** DOCUMENT SECTION **
**********

Tuesday, January 29, 2008

In my opinion it's a pretty consistent record.....I think the problem with music like this, so chock full of ideas - rhythmic, harmonic, structural, etc - is that the listener hits saturation pretty quickly. It's like, stop fucking around and play a normal beat, OK? And does each song have to have eighteen bloody separate parts!! For my two cents, I (think) I like the second half of the record more than the first. But each song is so epic in terms of pop craftsmanship that it's hard to say, I also find it hard to single out a particular number as a standout. It's an obvious comparison, but there's a lot of XTC in here. Just listened to songs 7 and 8 ("In Context" and "A Gap has Appeared") and they are both very strong.

Monday, January 28, 2008

On my top 10 albums of 2006 list I posted the following on this blog:

"Field Music - self-titled - another disc from 2005 that I came late to. Really the only true indie pop record that appears on my list. Fans of the Shins, High Llamas, Apples in Stero should give them a spin."

I purchased Field Music's first album on CD and then in short succession I went out and downloaded their "Tones of Town" album from e-music early in 2007 and perhaps it's just that they are a band that from song to song tends to keep things pretty similar I never did get in to their sophomore release with any great conviction. I just gave the record another spin tonight and granted tracks 1, 2 and 3 are pretty brilliant but the rest of the album falls off rather quickly for me after that early zenith.
Also, important Monday web-browsing here.
Never listened to their 2007 release. Downloaded and enjoyed their 2006 collection of b-sides but never thought to pick up their latest. An oversight on my part?

On a related note, did anyone buy The Field's much-ballyhooed 'From Here We Go Sublime'?

Saturday, January 26, 2008

Hey did anyone mention Field Music in their best of 07?  I've been listening to it for a couple of days ("Tones of Town") and it is outstanding.

Friday, January 18, 2008

thanks for the input on peterson... I too have Night Train and have not listened to it for a while... i will dust it off... seems like we are all sort of on the same page here...
thnaks for the tiop on Andrew Bird.. I picked up his album "the mysterious production of eggs"
back a few years ago... it was critically raved about and it sounded interesting, but after repeated listens it just never really clicked home...since then I have steered clear of him, but I just sampled this new album and it sounded pretty good so i will pick it up...I wonder how many times I have stayed away from a band just because one album ( the first one I bought)never worked out for me, while they may have done 3 more after that one that I might have loved if I had tried them...

Wednesday, January 16, 2008

While equally unfamiliar with the work of Oscar Peterson, allow me to second the recommendation for downloading the Andrew Bird disc. Think I put 'Fiery Crash' on many a mixed disc last year and find that the songs on the album as a whole suit an evening of quiet reading, contemplation, and scotch consumption.
Like the two of you I've never had a great connection with Oscar Peterson, despite my inordinate fondness for jazz piano. For me the reasons are largely, but not entirely, around style; Peterson's remarkably light-fingered playing, inspired primarily by be-bop in terms of harmonic structuring, is not really in my wheelhouse - my stable of fave piano players starts with Bill Evans (and there couldn't be two more different players). OP was more from the Art Tatum school of flashy "look-at-me" stylists. And he was certainly incredibly skilled. Some would say the best ever.

**********

** GIVEN RECORDS **
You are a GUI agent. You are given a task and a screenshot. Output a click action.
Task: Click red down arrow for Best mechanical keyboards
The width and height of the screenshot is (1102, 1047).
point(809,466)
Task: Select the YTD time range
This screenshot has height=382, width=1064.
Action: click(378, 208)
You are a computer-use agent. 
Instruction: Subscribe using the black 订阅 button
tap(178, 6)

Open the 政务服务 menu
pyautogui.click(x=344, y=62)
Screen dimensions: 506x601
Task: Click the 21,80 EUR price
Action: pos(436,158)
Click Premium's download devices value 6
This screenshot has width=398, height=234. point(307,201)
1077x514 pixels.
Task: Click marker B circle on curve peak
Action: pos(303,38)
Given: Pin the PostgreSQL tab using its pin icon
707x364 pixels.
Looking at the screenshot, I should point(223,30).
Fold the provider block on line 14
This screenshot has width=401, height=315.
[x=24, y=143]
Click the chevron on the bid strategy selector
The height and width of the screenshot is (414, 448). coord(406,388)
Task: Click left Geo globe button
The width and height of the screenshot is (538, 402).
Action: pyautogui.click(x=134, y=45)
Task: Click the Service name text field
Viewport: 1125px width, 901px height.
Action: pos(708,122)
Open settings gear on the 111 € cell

**********

** WHAT TO DO **
Copy the music blog text word for word, starting at "Also, important Monday" and ending at "it is outstanding.". Rely only on the music blog posts above when working through what comes next.

** SOLUTION **
Also, important Monday web-browsing here.
Never listened to their 2007 release. Downloaded and enjoyed their 2006 collection of b-sides but never thought to pick up their latest. An oversight on my part?

On a related note, did anyone buy The Field's much-ballyhooed 'From Here We Go Sublime'?

Saturday, January 26, 2008

Hey did anyone mention Field Music in their best of 07?  I've been listening to it for a couple of days ("Tones of Town") and it is outstanding.